Figure 3. Three 2-input AND gates constructed using Salmonella (left), Shigella (middle) and Pseudomonas (right) parts

a, The architecture of three AND gates. b, The transfer functions obtained by measuring fluorescence. The inducers used were Ara (0, 0.0016, 0.008, 0.04, 0.2, 1, 5 and 25 mM) and 3OC6 (0, 0.32, 1.6, 8, 40, 200, 1,000 and 5,000 nM) from bottom to top; and aTc (0, 0.0032, 0.016, 0.08, 0.4, 2, 10 and 50 ng ml⁻¹) from left to right. Data are averages of three replicates performed on different days. c, The transfer functions as fitted to mathematical models. The white boxes show the experiment ranges obtained by the inducible promoters. Note that b and c cannot be visually compared to determine the goodness of the fit because the axes are rescaled. Supplementary Fig. 10 shows a quantitative comparison, which yields an R² of 0.9.

Figure 4. Genetic programs formed by layering AND gates

a, 3-input AND gate. This system consists of three sensors, an integrated circuit and a reporter gene. b, The fluorescence measured from cells containing the 3-input AND gate. The three inducers used for the on (1) input are Ara (5 mM), IPTG (0.1 mM) and aTc (10 ng ml⁻¹). Data are means and s.d. for three replicates performed on different days. c, Raw cytometry data for all sets of input states. The thick line is for the [111] set of inducers. d, 4-input AND gate. e, The output fluorescence for different combinations of inputs. The four inducers used for the on input were Ara (5 mM), IPTG (0.1 mM), 3OC6 (5 µM) and aTc (10 ng ml⁻¹). f, Raw cytometry data for all input states. The thick line is for [1111].

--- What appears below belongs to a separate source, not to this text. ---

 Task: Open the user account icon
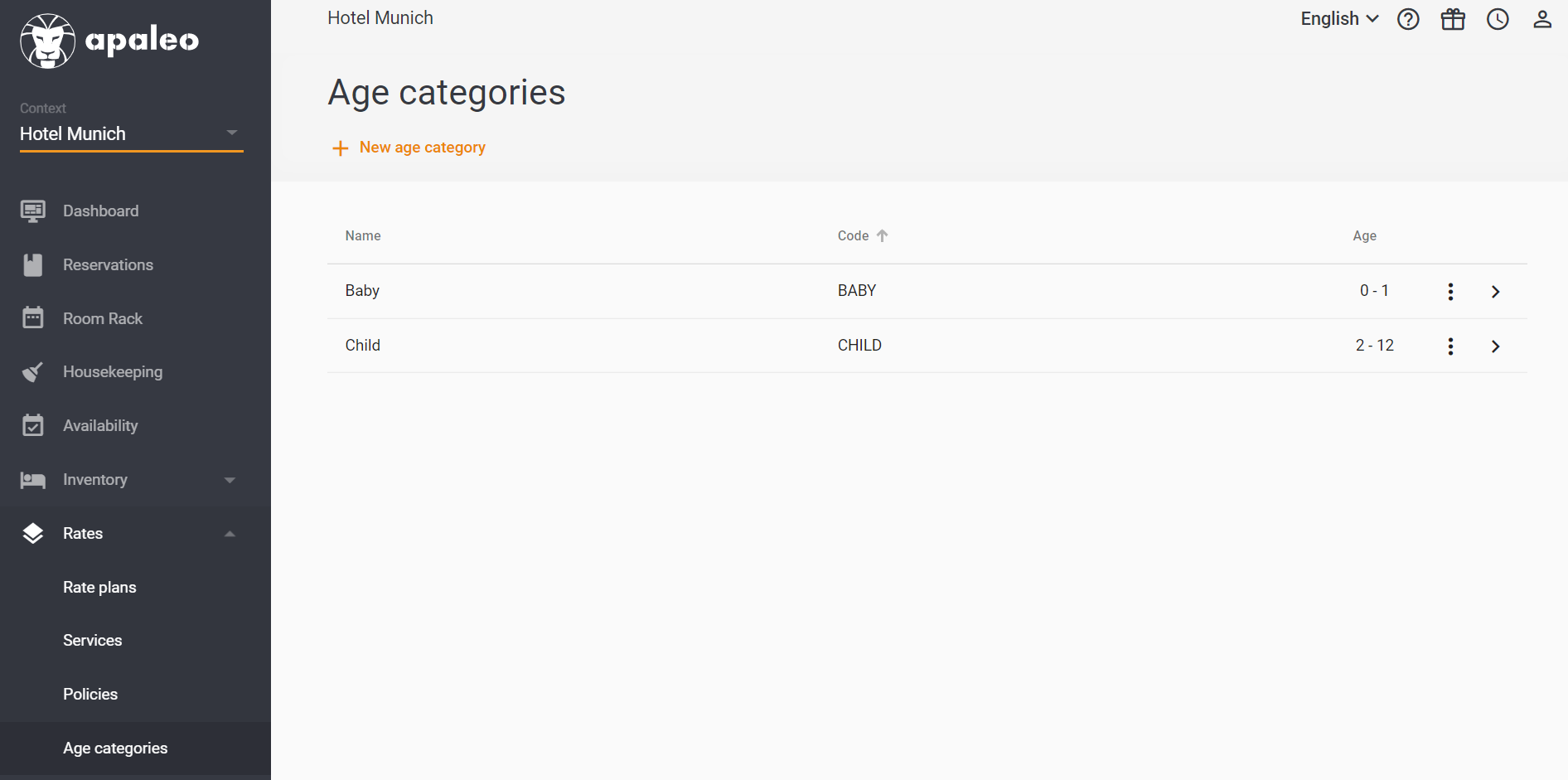[x=1541, y=19]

Figure 5. Performance of genetic programs

a, The dynamic behaviour for the induction and relaxation of the 4-input program. The input states were switched either [0000] to [1111] (at D₆₀₀ = 0.25; black diamonds) or [1111] to [0000] (at D₆₀₀ = 0.05; blue diamonds). The off and on states are shown as a reference (red dashed lines, values from Fig. 4). b, A comparison for the output ‘expected’ from combining the independently measured transfer functions of each gate with that ‘measured’ in the final context. Each data point is from a different combination of inducers for the 3-input (blue diamonds) and 4-input (black squares) programs. The line shown is y = x. c, The dynamic behaviour for the 3-input gate switching from [110] to [011] (at D₆₀₀ = 0.25). The input states are listed as [Ara IPTG aTc]. d, The dynamic behaviour for the 4-input gate switching from [1110] to [0111]. The input states are listed as [Ara IPTG 3OC6 aTc]. The four inducer concentrations used for the on input for the 3- and 4-input AND gate were Ara (5 mM), IPTG (0.1 mM), 3OC6 (5 µM) and aTc (10 ng ml⁻¹). The on state is shown as a reference (orange dashed lines). The red dashed lines indicate the steady-state outputs for the corresponding inputs (Fig. 4). The error bars show s.d. calculated on the basis of three replicates performed on different days.